Investidores procuram segurança em Portugal

O mercado imobiliário português atrai cada vez mais estrangeiros, que sabem que no prazo de cinco a dez anos não perdem o seu dinheiro.

Não é de agora que o mercado imobiliário português desperta a atenção de investidores internacionais. A prová-lo está a abertura da UrHome Portugal, uma agência imobiliária especializada na venda e avaliação de propriedades em Portugal.

Bobby O’Reilly, CEO da UrHome Portugal, assegura que a segurança é uma das principais razões para os investidores internacionais apostarem no nosso país. Neste momento, os investidores internacionais procuram Portugal por várias razões.

“A principal é a segurança. Qualquer que seja a situação política dos seus países de origem, olham para Portugal como um local seguro para eles e seus familiares, e preveem um futuro mais seguro e tranquilo. Outra das razões que leva a este crescente na procura são as oportunidades de investimento. Eles querem ter a certeza de que os investimentos que fazem são seguros e que no prazo de cinco a dez anos não perdem o seu dinheiro”, explica.

Bobby O’Reilly salienta ainda que a principal vantagem é a oportunidade de aderirem ao programa de residência em Portugal (ARI) e, eventualmente, esperam a oportunidade de obter o passaporte português, o que lhes permite e às suas famílias, ter acesso não só a Portugal como a toda a Europa, nomeadamente oportunidades na educação e na saúde.
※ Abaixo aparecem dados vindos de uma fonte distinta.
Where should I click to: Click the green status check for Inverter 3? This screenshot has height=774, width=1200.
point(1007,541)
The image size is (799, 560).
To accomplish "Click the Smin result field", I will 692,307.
Os atrasos na concessão de Vistos Gold têm prejudicado os investidores. “Até agora verificou-se uma grande preocupação com o programa dos Vistos Gold no caso de clientes que já tinham tido acesso ao mesmo.

Recentemente, o Serviço de Estrangeiros e Fronteiras – SEF alterou as regras, o que permite que novos aderentes que entrem possam utilizar todos os escritórios do SEF espalhados por todo o país. Isso deu grande impulso ao mercado e fez com que as pessoas não tivessem receio no atraso dos processos”, admite.
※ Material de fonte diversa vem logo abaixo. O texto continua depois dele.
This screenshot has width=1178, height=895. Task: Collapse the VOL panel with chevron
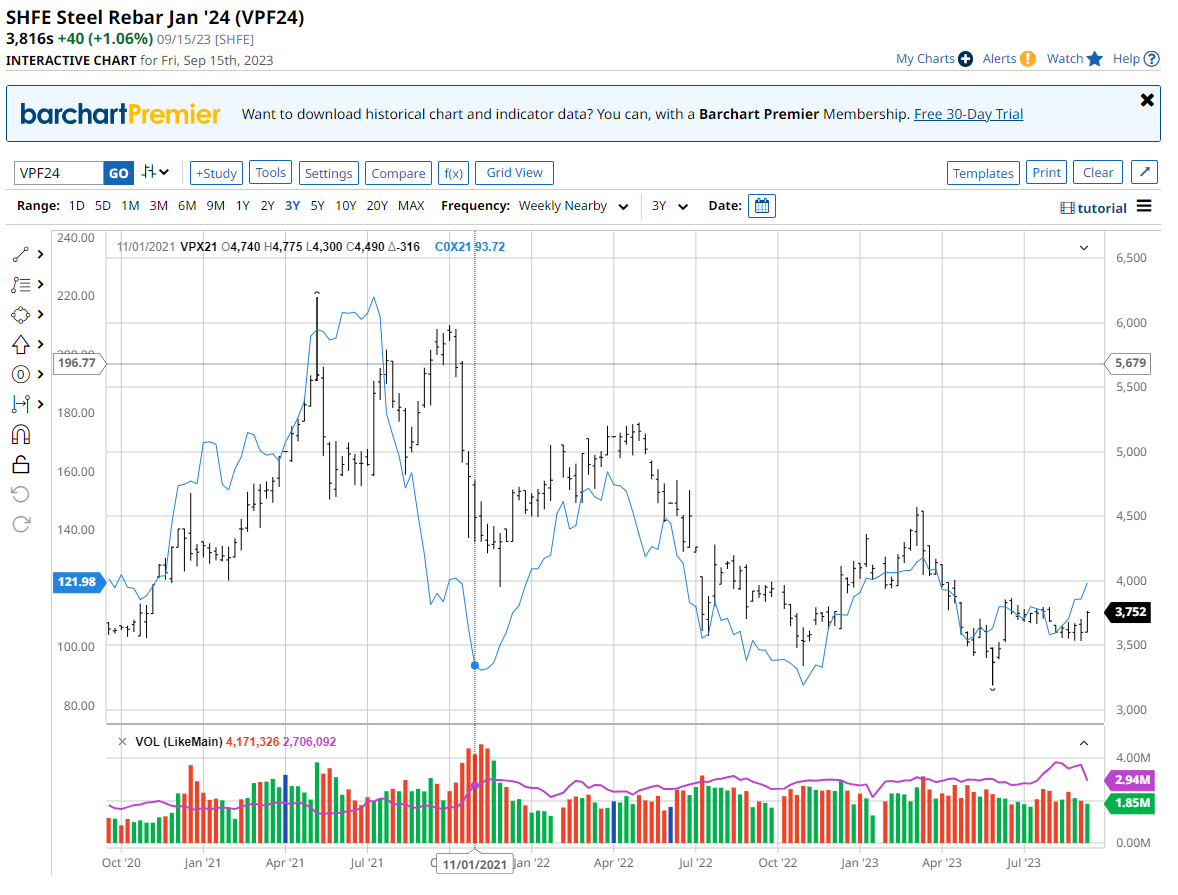[1083, 742]
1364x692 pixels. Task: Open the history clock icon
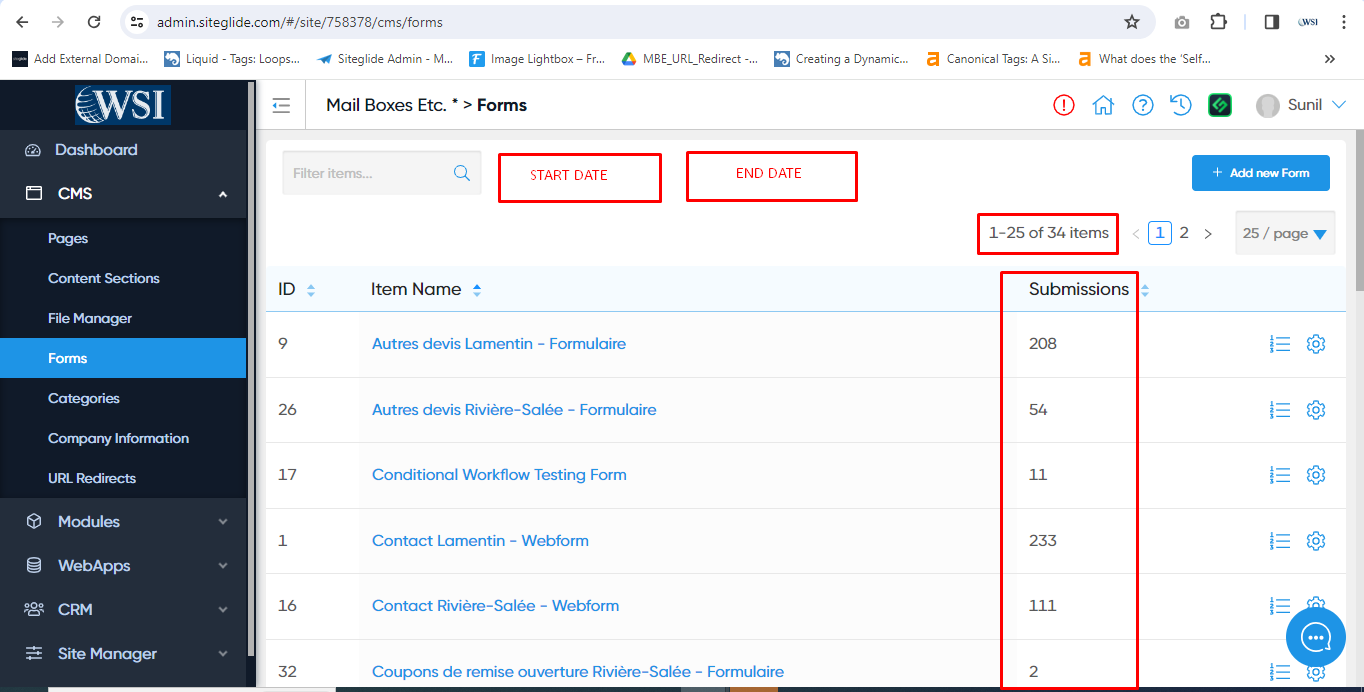coord(1181,105)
O CEO lembra que há investidores que ainda têm processos em atraso em Lisboa, principalmente nas renovações, mas acredita que tudo vai ser diluído para os outros escritórios (delegações) do SEF no país, o que aliviará os atrasos existentes.
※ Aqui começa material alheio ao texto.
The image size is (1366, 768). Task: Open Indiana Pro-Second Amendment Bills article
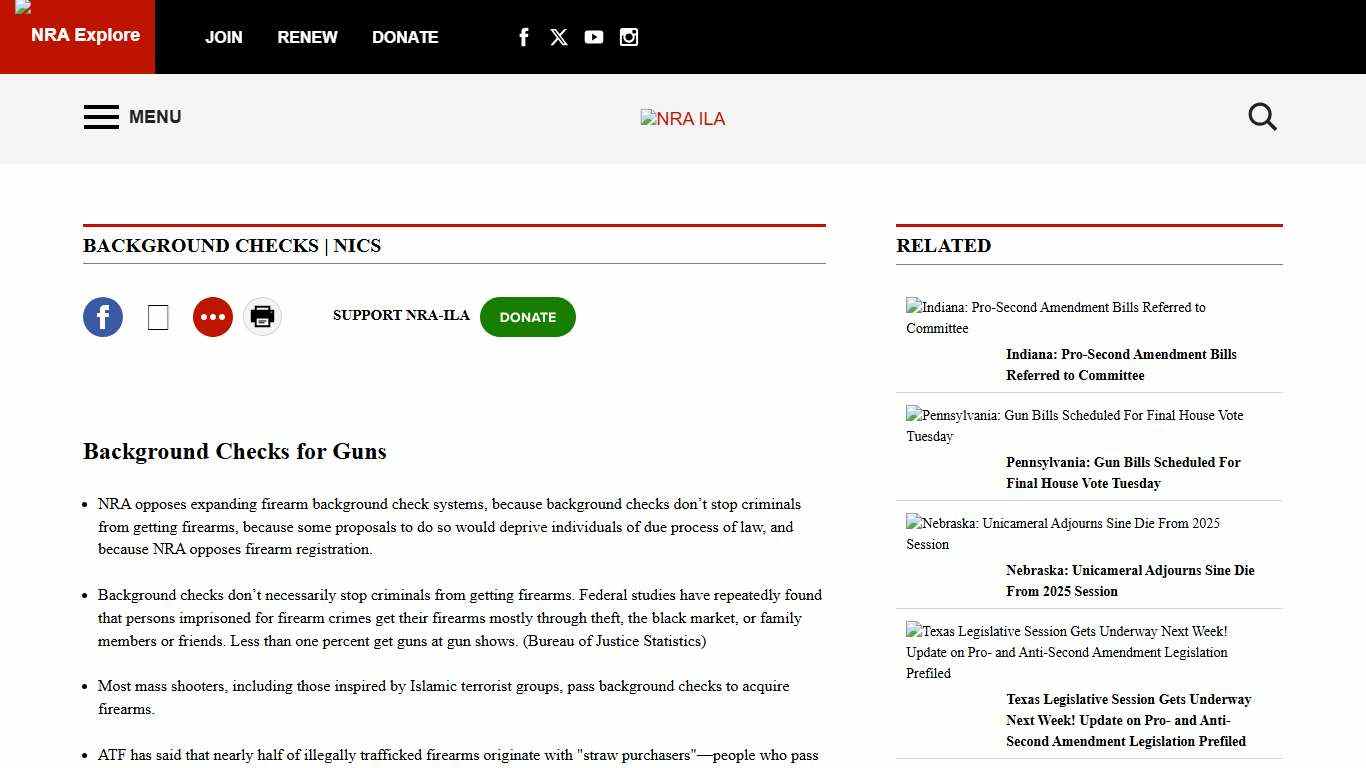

Médio Oriente, África do Sul, Brasil, Filipinas e Vietname são atualmente os principais países de origem dos investidores que procuram oportunidades no mercado imobiliário português, muitos deles em busca de uma residência alternativa. Os chineses, que começaram por ser os principais investidores, estão agora a dispersar, porque o programa passou a abranger outros países.

Quanto ao mercado português, O’Reilly revela que a expetativa é que continue a crescer. A descentralização de Lisboa e Porto para outros mercados regionais, que já estão a atrair investidores, também deverá acentuar-se – uma boa estratégia porque têm mais viabilidade, logo, onde devem procurar para investir o seu dinheiro.

“Quando discutimos o facto de muitas celebridades estarem a pensar mudar-se para Portugal, a curiosidade aumenta, sobretudo quando os que já cá estão experienciaram Portugal com toda a sua oferta e divulgam isso no exterior. Aqueles que ainda não experimentaram ficam surpreendidos pela positiva e querem conhecer o país. E nós temos muito gosto em ajudá-los a descobrir Portugal”, conclui.